- Task statement: Copy only those lines which run from the line containing "You are a GUI" to the end of the entries below, both inclusive, exactly as written and with no pictures.

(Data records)

((

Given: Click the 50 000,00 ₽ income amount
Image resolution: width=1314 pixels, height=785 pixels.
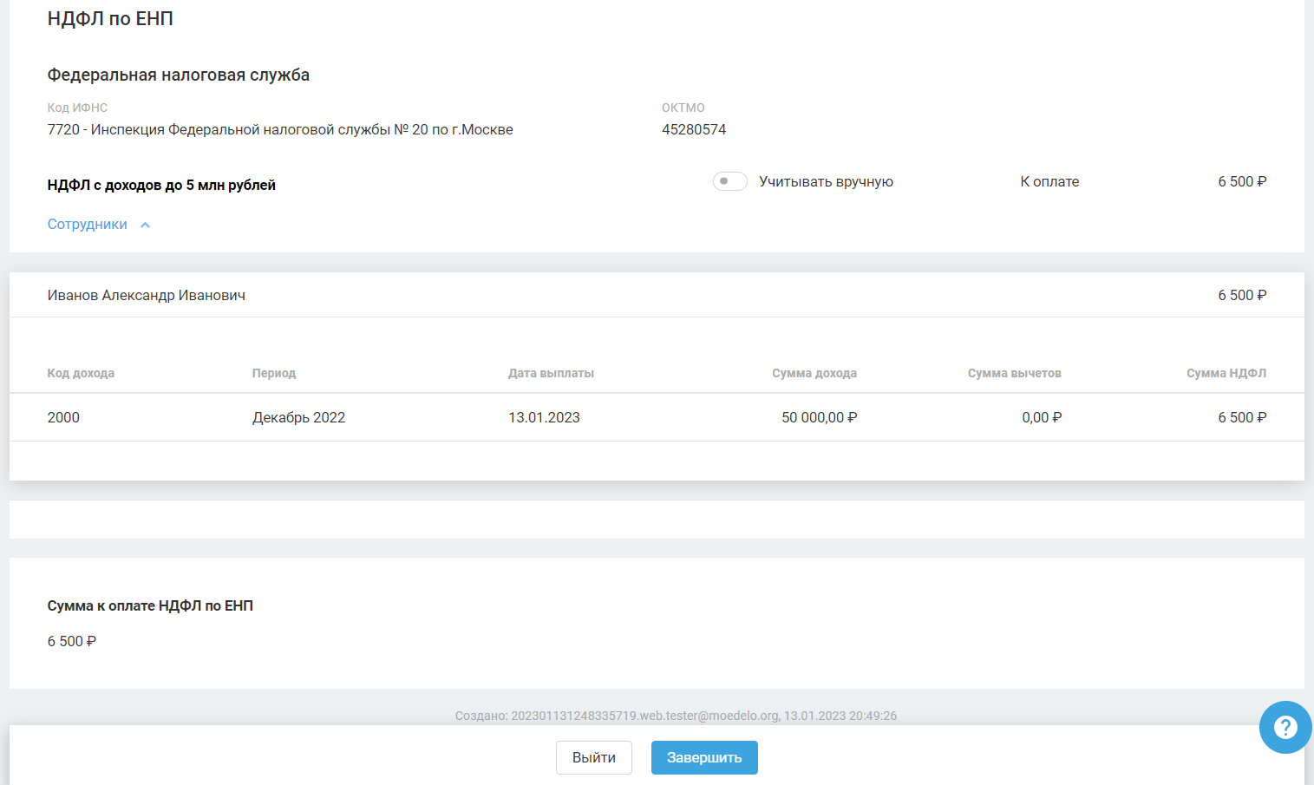Looking at the screenshot, I should 819,417.
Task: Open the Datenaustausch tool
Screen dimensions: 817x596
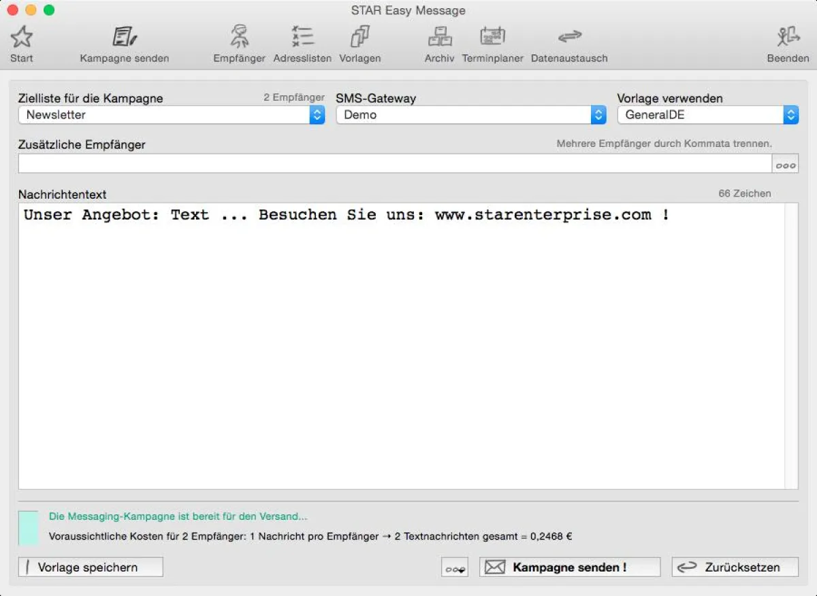Action: coord(569,41)
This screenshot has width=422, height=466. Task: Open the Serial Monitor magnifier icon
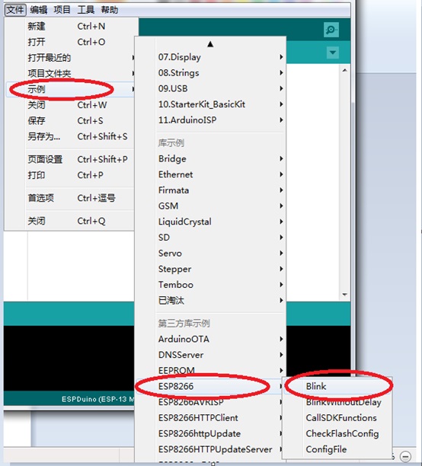click(x=331, y=30)
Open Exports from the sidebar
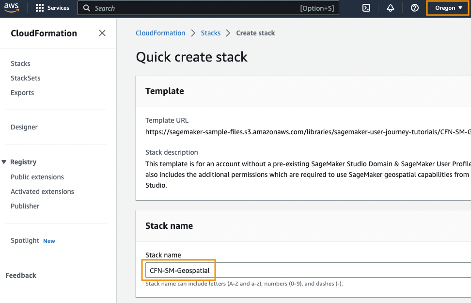Viewport: 471px width, 303px height. 22,92
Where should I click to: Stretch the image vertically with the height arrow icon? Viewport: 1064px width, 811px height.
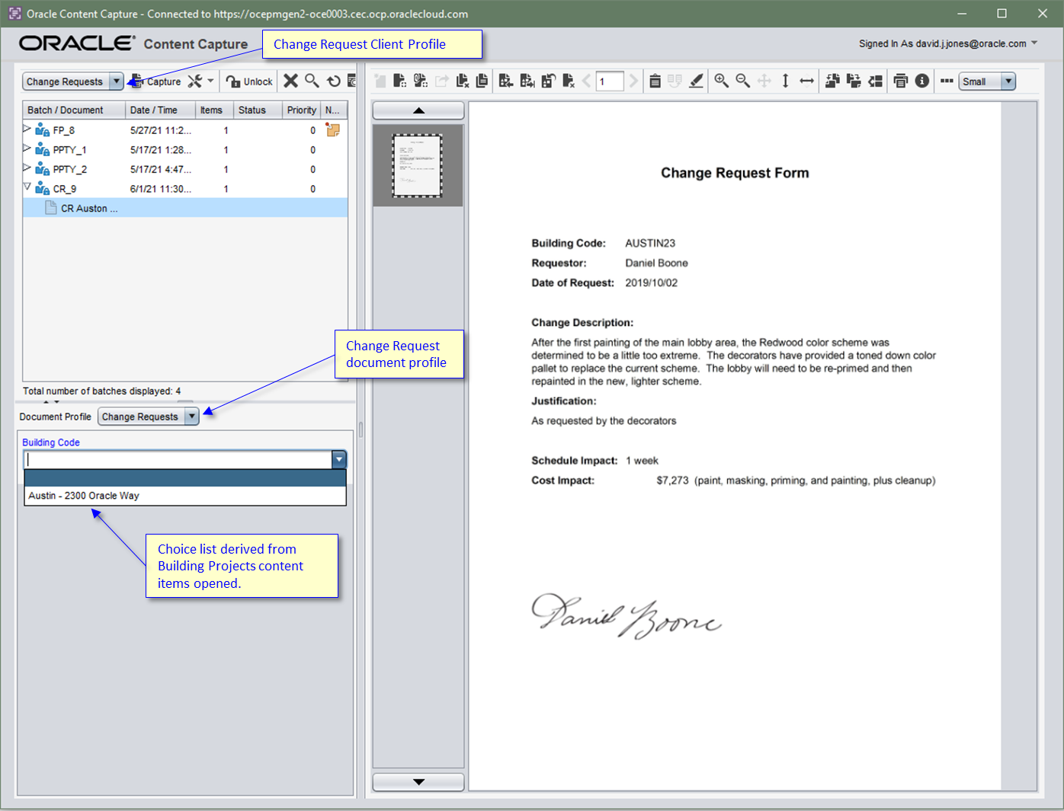(786, 81)
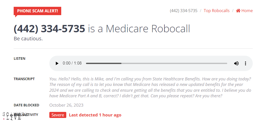Click the 0:00 / 1:08 audio time display

click(x=72, y=63)
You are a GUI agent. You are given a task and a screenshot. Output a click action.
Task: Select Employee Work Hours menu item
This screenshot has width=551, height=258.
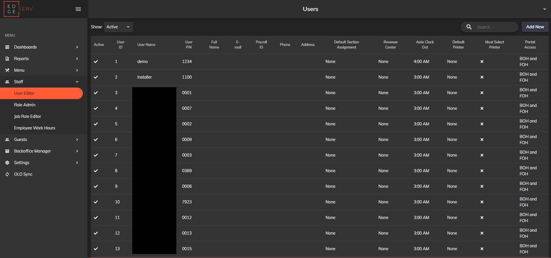coord(35,128)
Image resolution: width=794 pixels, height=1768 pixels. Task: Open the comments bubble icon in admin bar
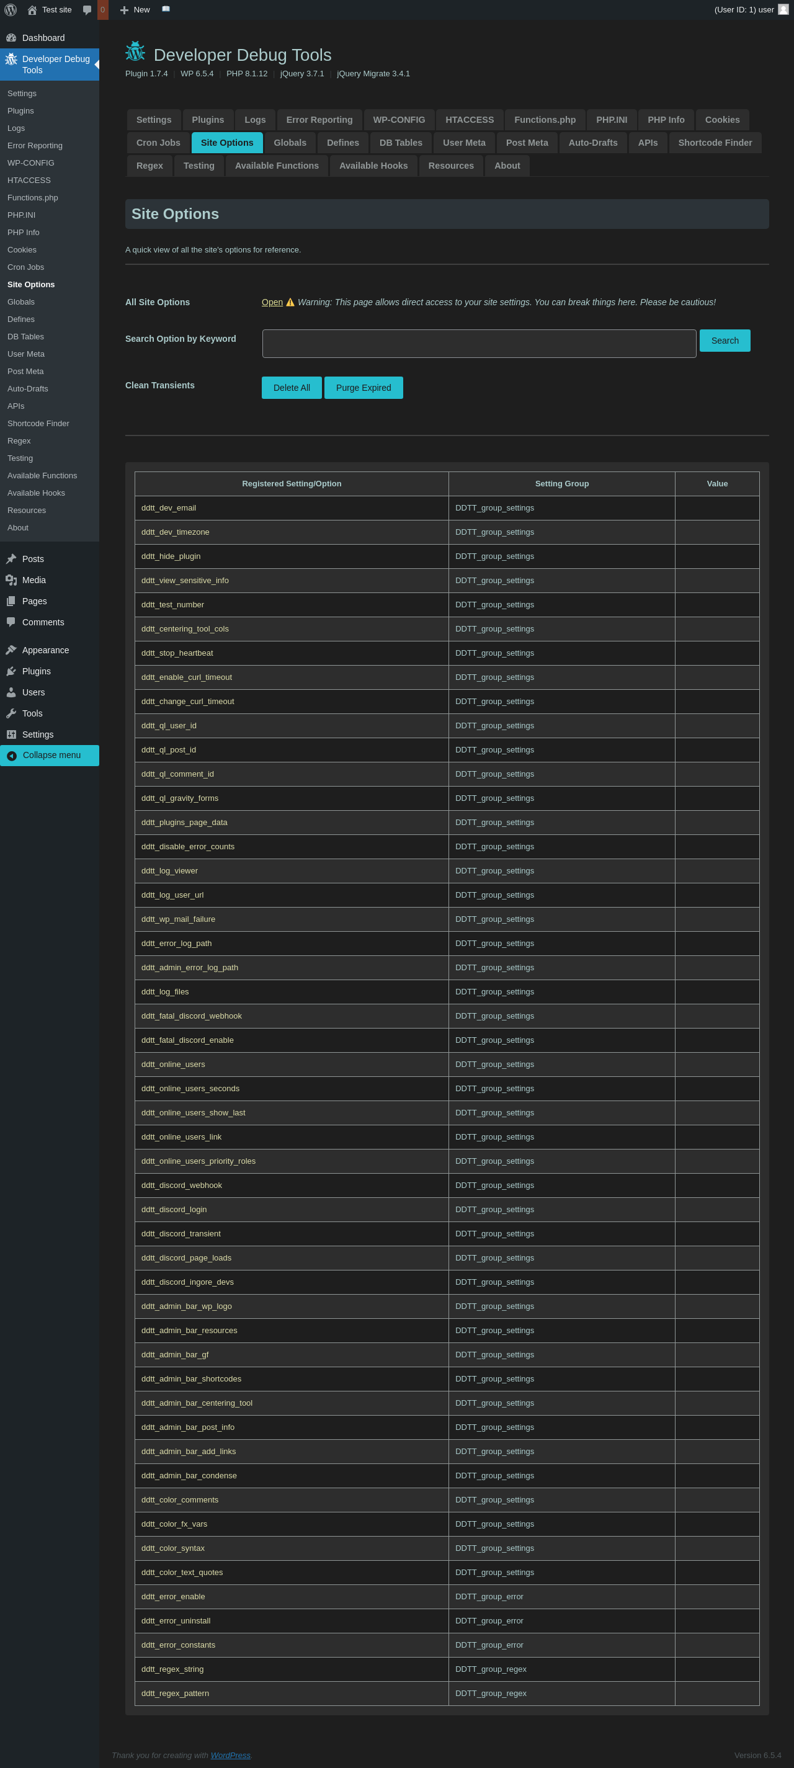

))

- Result below:
You are a GUI agent. You are given a task and a screenshot. Output a click action.
Task: Select Employee Work Hours menu item
This screenshot has width=551, height=258.
coord(35,128)
Image resolution: width=794 pixels, height=1768 pixels. Task: Open the comments bubble icon in admin bar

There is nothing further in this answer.